▶ TASKS TO COMPLETE
a – Return the part of the Wyoming workplace deaths article that opens with the words containing "In a country" and closes with "most deadly incidents.", copying it word for word.
b – According to the Wyoming workplace deaths article, what total recordable case rate did the Bureau of Labor Statistics report for Wyoming's private employers in 2024?
c – Extend the Wyoming workplace deaths article by writing more of it, picking up after its final sentence.

▶ DOCUMENT EXCERPT
# # # #

Wyoming’s Workplace Death Toll SHOCKER!

A large yellow dump truck loaded with rocks on a mining site

In a country where both parties promise to defend working Americans, Wyoming’s title as the deadliest state for workers exposes how easily lives are still lost on the job while government looks the other way.

Story Snapshot

  • Wyoming’s workplace fatality rate sits at the top of the nation despite a drop in deaths from 2023 to 2024.
  • Transportation, mining, agriculture, and construction drive a disproportionate share of deadly incidents.
  • Nonfatal injury and illness rates in Wyoming remain above the national average, suggesting broader safety gaps.
  • Both workers and small employers face a system where federal and state oversight misses most deadly incidents.

Wyoming’s Deadly Record By The Numbers

Wyoming’s Department of Workforce Services reported 37 occupational fatalities in 2024, down from 45 in 2023, an 18 percent decrease but still near the upper end of the state’s decade-long range of 20 to 45 deaths per year.[1][6] State officials earlier calculated that 2023’s toll translated into a fatality rate of roughly 16 deaths per 100,000 workers, several times the national rate.[6][5] National labor advocates found Wyoming had the highest workplace fatality rate in the country at 13.9 deaths per 100,000 workers, leading all states.[4]

Federal labor statistics show the danger in Wyoming extends beyond fatalities. The United States Bureau of Labor Statistics reported 4,300 nonfatal workplace injuries and illnesses among private employers in 2024, yielding a total recordable case rate of 2.5 per 100 full-time equivalent workers, above the national rate of 2.3.[3] State and local government workplaces reported another 1,500 cases at a rate of 3.2, again higher than the national government-sector rate.[3] These figures reinforce that elevated risk is not a one-year fluke.

# # # #

▶ DATA PROVIDED
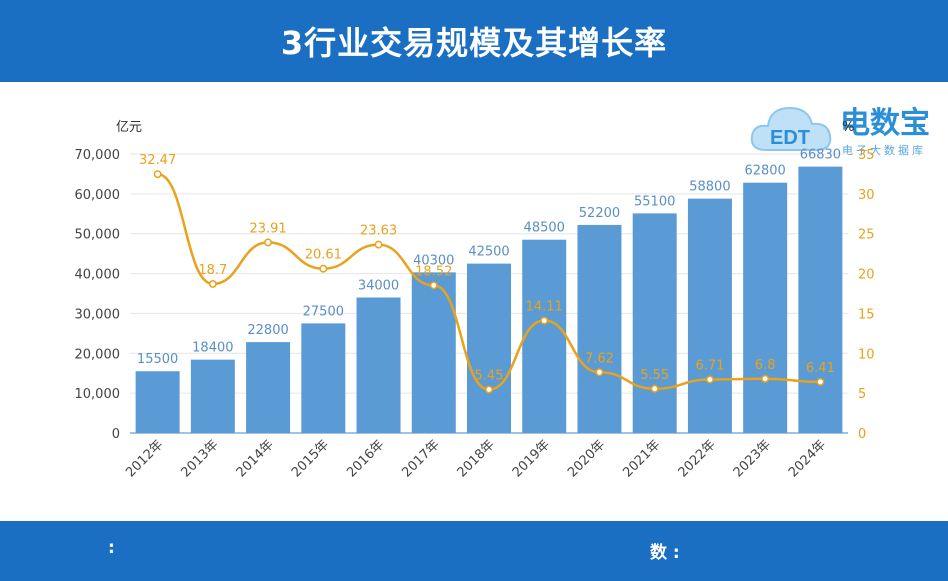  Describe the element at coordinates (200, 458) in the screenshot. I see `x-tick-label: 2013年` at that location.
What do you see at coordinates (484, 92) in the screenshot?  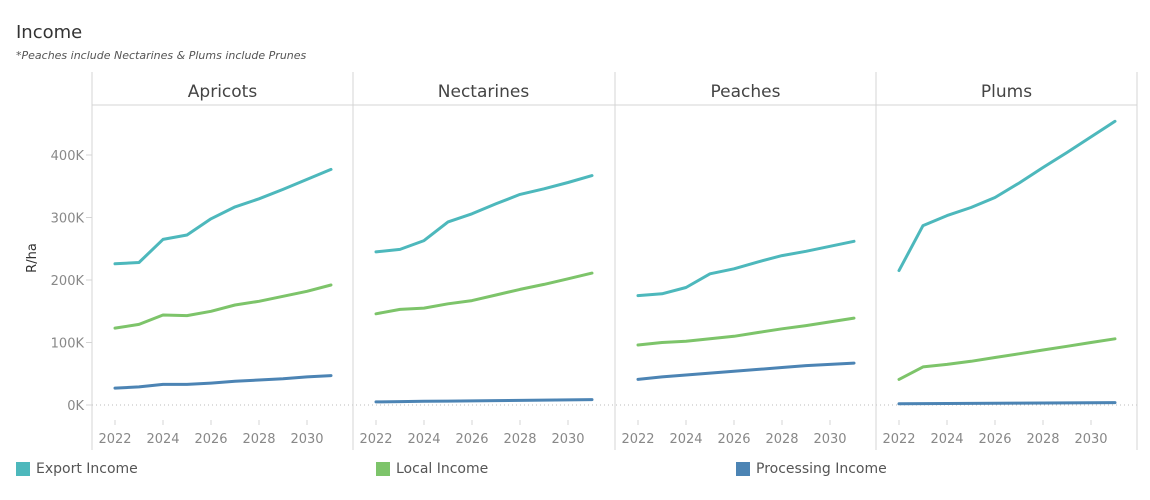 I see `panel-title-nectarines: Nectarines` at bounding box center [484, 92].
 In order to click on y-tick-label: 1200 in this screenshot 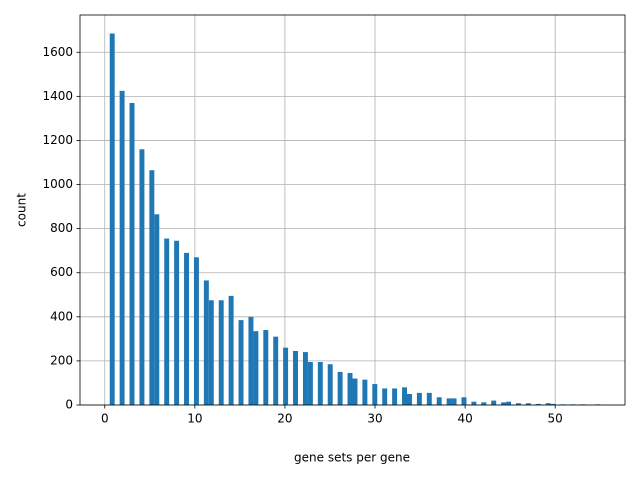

# # # #

▶ ANSWER LIST
a –
In a country where both parties promise to defend working Americans, Wyoming’s title as the deadliest state for workers exposes how easily lives are still lost on the job while government looks the other way.

Story Snapshot

  • Wyoming’s workplace fatality rate sits at the top of the nation despite a drop in deaths from 2023 to 2024.
  • Transportation, mining, agriculture, and construction drive a disproportionate share of deadly incidents.
  • Nonfatal injury and illness rates in Wyoming remain above the national average, suggesting broader safety gaps.
  • Both workers and small employers face a system where federal and state oversight misses most deadly incidents.

b – 2.5 per 100 full-time equivalent workers

c –
High-Hazard Industries And Transportation Deaths

Wyoming’s economy relies heavily on sectors that are dangerous everywhere but especially unforgiving in remote, rural states. In 2024, natural resources and mining recorded 11 worker deaths, nearly one-third of all occupational fatalities; six of those occurred in agriculture, forestry, fishing, and hunting, while five occurred in mining, quarrying, and oil and gas extraction.[1] Transportation and warehousing saw eight deaths, about 22 percent of the total, and construction accounted for six, roughly 16 percent.[1] These same sectors top national fatality-rate rankings.[4]

Transportation incidents sit at the center of the problem in Wyoming. State data show that about half of 2024 workplace deaths involved transportation events such as highway crashes, pedestrian-vehicle collisions, aircraft incidents, or water-vehicle incidents.[1] In 2023, two-thirds of Wyoming’s workplace deaths stemmed from transportation incidents, underscoring how much danger is tied to moving people and goods over long distances.[2][6] Nationally, transportation incidents similarly account for the largest share of worker deaths, about 38 percent of the total in 2024.[4]

Why A Small, Rural State Tops A Grim List

Wyoming’s small workforce and heavy dependence on high-risk sectors help explain why its fatality rate is so high even when total deaths are measured in dozens, not hundreds. When a state has relatively few workers, each death pushes the per-100,000 rate sharply upward, and those deaths are concentrated in jobs involving long-haul driving, remote ranch work, heavy equipment, and energy extraction.[6][4] National analyses consistently find that states with larger shares of agriculture, mining, and transportation workers cluster at the top of fatality-rate rankings.[5][4]

At the same time, the raw numbers do not make the loss any easier to dismiss as “statistical noise.” Over the last decade, Wyoming’s annual workplace death toll has repeatedly bounced between 20 and 45, never settling into a low, stable pattern.[1][6] A report from a Wyoming-based law firm notes the state has ranked among the five worst for worker fatality rates since 2003, with the 45 deaths in 2023 representing the highest total in more than 15 years. For families, these trends look less like volatility and more like neglect.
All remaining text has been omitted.